A tecnologia, que encurta a duração dos procedimentos cirúrgicos e, portanto, o tempo de anestesia, deve ajudar a reduzir a possibilidade de problemas mentais e cognitivos no pós-operatório. Encurtar a duração da hospitalização também pode ser útil, pois o paciente pode retornar a um ambiente familiar e, sem dúvida, mais confortável. Mas o impacto das drogas usadas na anestesia na função cerebral não deve ser descartado. Os pacientes e suas famílias certamente deveriam ser instruídos a estar preparados para alguma confusão mental ou depressão durante a recuperação.

Referências

“Os perigos ocultos de ir abaixo”, Carina Storrs, Scientific American 2014 4, 34-35.
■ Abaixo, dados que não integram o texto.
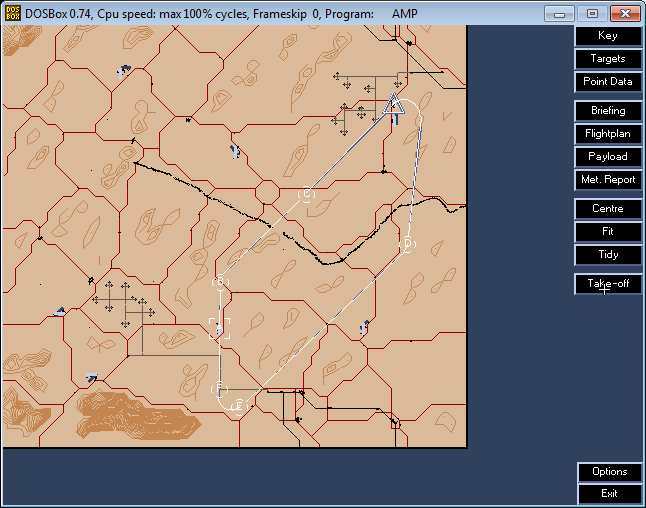
Task: View the mission Briefing
Action: pos(607,111)
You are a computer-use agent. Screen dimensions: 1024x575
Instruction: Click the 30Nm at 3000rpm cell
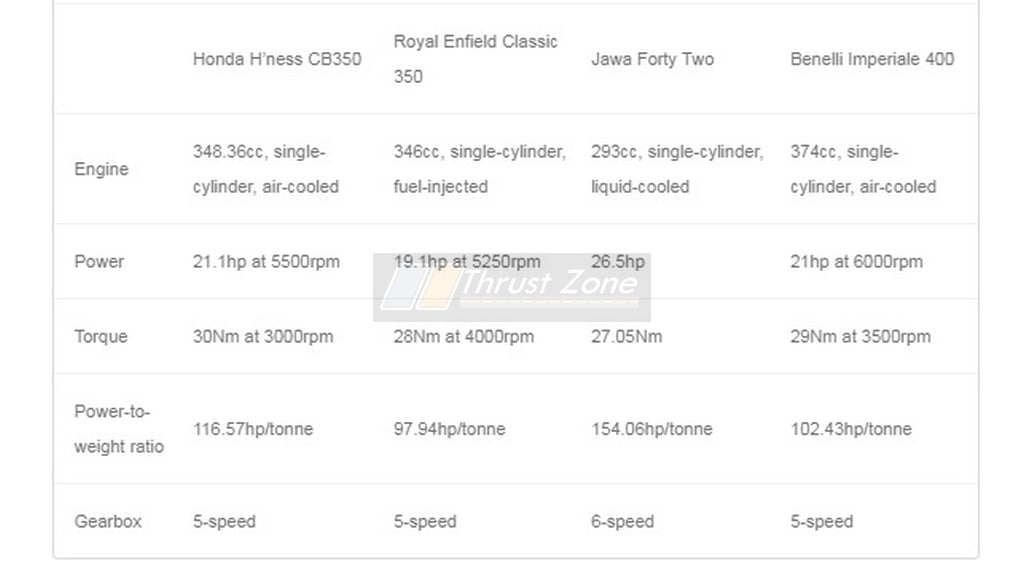263,337
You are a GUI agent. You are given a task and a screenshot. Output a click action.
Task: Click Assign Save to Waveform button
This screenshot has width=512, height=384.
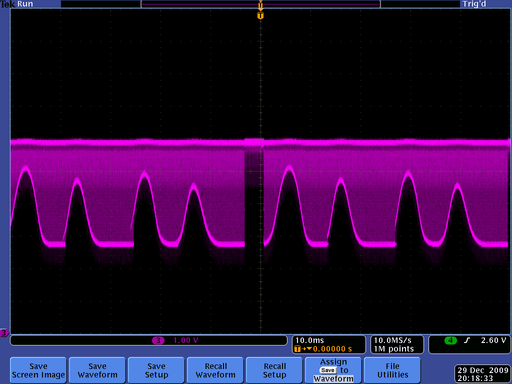pyautogui.click(x=333, y=370)
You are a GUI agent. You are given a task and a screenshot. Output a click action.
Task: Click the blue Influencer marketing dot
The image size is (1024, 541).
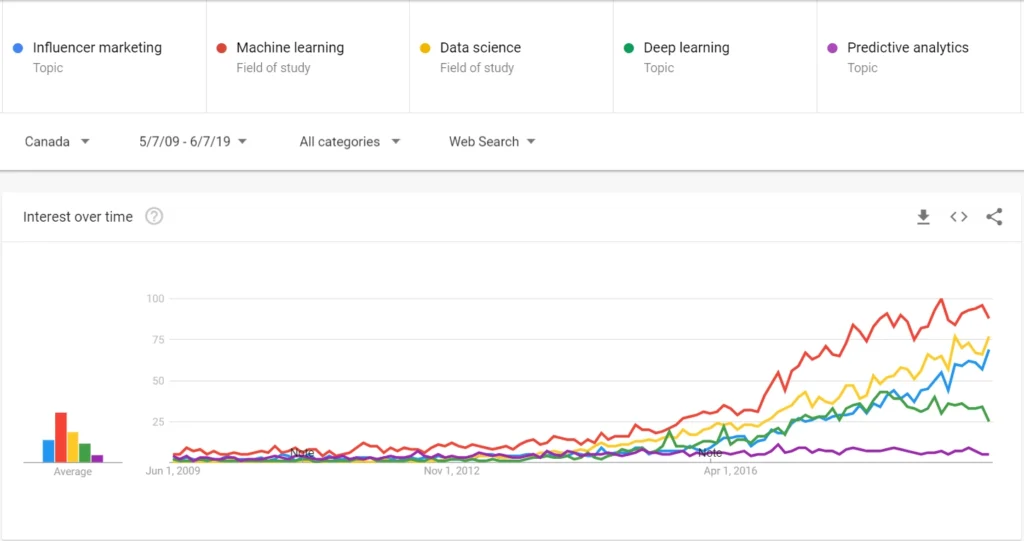point(18,48)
“Psicose pós-cirúrgica: relato de caso e revisão de literatura”, Abdullah M, Al-Waili, N Baban et al, Adv Ther. 2006; 23: 325-31

“Trajetórias cognitivas após o delirium pós-operatório”, Saczynski J, Marcantonio E, Lien Q et al, N Engl J Med. 2012 367: 30–39.

“Mudanças na função mental após anestesia e cirurgia”, Hansen M, Bigler D Ugeskr Laeger 1992; 154: 2000-3.

“Trajetórias cognitivas após o delirium pós-operatório”, Saczynski J, Marcantonio E, Lien Q et al, N Engl J Med. 2012 367: 30–39.